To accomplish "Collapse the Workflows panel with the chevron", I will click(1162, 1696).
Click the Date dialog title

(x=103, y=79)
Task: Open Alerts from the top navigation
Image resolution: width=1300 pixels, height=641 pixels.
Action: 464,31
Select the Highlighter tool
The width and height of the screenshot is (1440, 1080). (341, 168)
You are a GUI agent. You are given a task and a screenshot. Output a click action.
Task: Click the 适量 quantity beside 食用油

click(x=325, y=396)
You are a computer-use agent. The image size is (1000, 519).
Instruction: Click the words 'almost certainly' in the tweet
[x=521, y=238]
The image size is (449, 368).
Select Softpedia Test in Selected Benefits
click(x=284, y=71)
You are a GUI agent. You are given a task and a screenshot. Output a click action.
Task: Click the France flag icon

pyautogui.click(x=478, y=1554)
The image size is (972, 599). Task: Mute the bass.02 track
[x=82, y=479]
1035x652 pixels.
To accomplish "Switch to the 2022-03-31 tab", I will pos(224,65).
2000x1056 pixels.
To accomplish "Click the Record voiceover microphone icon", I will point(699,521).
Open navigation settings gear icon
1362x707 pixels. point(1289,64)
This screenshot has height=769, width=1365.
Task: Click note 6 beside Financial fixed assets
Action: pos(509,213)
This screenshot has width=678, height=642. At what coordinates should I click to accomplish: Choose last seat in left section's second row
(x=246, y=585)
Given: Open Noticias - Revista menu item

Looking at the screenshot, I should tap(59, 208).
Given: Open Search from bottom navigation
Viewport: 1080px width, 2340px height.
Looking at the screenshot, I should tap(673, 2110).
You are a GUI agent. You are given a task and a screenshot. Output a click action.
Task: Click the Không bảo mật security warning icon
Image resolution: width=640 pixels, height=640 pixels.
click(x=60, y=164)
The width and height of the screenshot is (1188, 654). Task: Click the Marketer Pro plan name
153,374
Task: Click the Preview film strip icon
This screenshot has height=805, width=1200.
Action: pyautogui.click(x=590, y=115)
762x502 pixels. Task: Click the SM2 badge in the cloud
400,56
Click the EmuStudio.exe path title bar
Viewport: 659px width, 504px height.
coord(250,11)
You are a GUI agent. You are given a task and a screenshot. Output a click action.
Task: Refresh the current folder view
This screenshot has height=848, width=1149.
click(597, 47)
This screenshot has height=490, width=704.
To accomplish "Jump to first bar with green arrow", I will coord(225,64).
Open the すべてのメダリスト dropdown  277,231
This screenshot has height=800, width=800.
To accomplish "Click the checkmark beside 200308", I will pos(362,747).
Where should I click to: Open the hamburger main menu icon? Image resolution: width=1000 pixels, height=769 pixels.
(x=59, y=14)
#####
# WORK INSTRUCTION
Write out the records once more, precisely as they stand.

# REPLY TO THE TASK
To accomplish "Collapse the Workflows panel with the chevron", I will click(1162, 1696).
Click the Date dialog title

(x=103, y=79)
Task: Open Alerts from the top navigation
Image resolution: width=1300 pixels, height=641 pixels.
Action: 464,31
Select the Highlighter tool
The width and height of the screenshot is (1440, 1080). (341, 168)
You are a GUI agent. You are given a task and a screenshot. Output a click action.
Task: Click the 适量 quantity beside 食用油

click(x=325, y=396)
You are a computer-use agent. The image size is (1000, 519).
Instruction: Click the words 'almost certainly' in the tweet
[x=521, y=238]
The image size is (449, 368).
Select Softpedia Test in Selected Benefits
click(x=284, y=71)
You are a GUI agent. You are given a task and a screenshot. Output a click action.
Task: Click the France flag icon

pyautogui.click(x=478, y=1554)
The image size is (972, 599). Task: Mute the bass.02 track
[x=82, y=479]
1035x652 pixels.
To accomplish "Switch to the 2022-03-31 tab", I will pos(224,65).
2000x1056 pixels.
To accomplish "Click the Record voiceover microphone icon", I will point(699,521).
Open navigation settings gear icon
1362x707 pixels. point(1289,64)
This screenshot has height=769, width=1365.
Task: Click note 6 beside Financial fixed assets
Action: pos(509,213)
This screenshot has width=678, height=642. At what coordinates should I click to accomplish: Choose last seat in left section's second row
(x=246, y=585)
Given: Open Noticias - Revista menu item

Looking at the screenshot, I should tap(59, 208).
Given: Open Search from bottom navigation
Viewport: 1080px width, 2340px height.
Looking at the screenshot, I should tap(673, 2110).
You are a GUI agent. You are given a task and a screenshot. Output a click action.
Task: Click the Không bảo mật security warning icon
Image resolution: width=640 pixels, height=640 pixels.
click(x=60, y=164)
The width and height of the screenshot is (1188, 654). Task: Click the Marketer Pro plan name
153,374
Task: Click the Preview film strip icon
This screenshot has height=805, width=1200.
Action: pyautogui.click(x=590, y=115)
762x502 pixels. Task: Click the SM2 badge in the cloud
400,56
Click the EmuStudio.exe path title bar
Viewport: 659px width, 504px height.
coord(250,11)
You are a GUI agent. You are given a task and a screenshot. Output a click action.
Task: Refresh the current folder view
This screenshot has height=848, width=1149.
click(597, 47)
This screenshot has height=490, width=704.
To accomplish "Jump to first bar with green arrow", I will coord(225,64).
Open the すべてのメダリスト dropdown  277,231
This screenshot has height=800, width=800.
To accomplish "Click the checkmark beside 200308", I will pos(362,747).
Where should I click to: Open the hamburger main menu icon? Image resolution: width=1000 pixels, height=769 pixels.
(x=59, y=14)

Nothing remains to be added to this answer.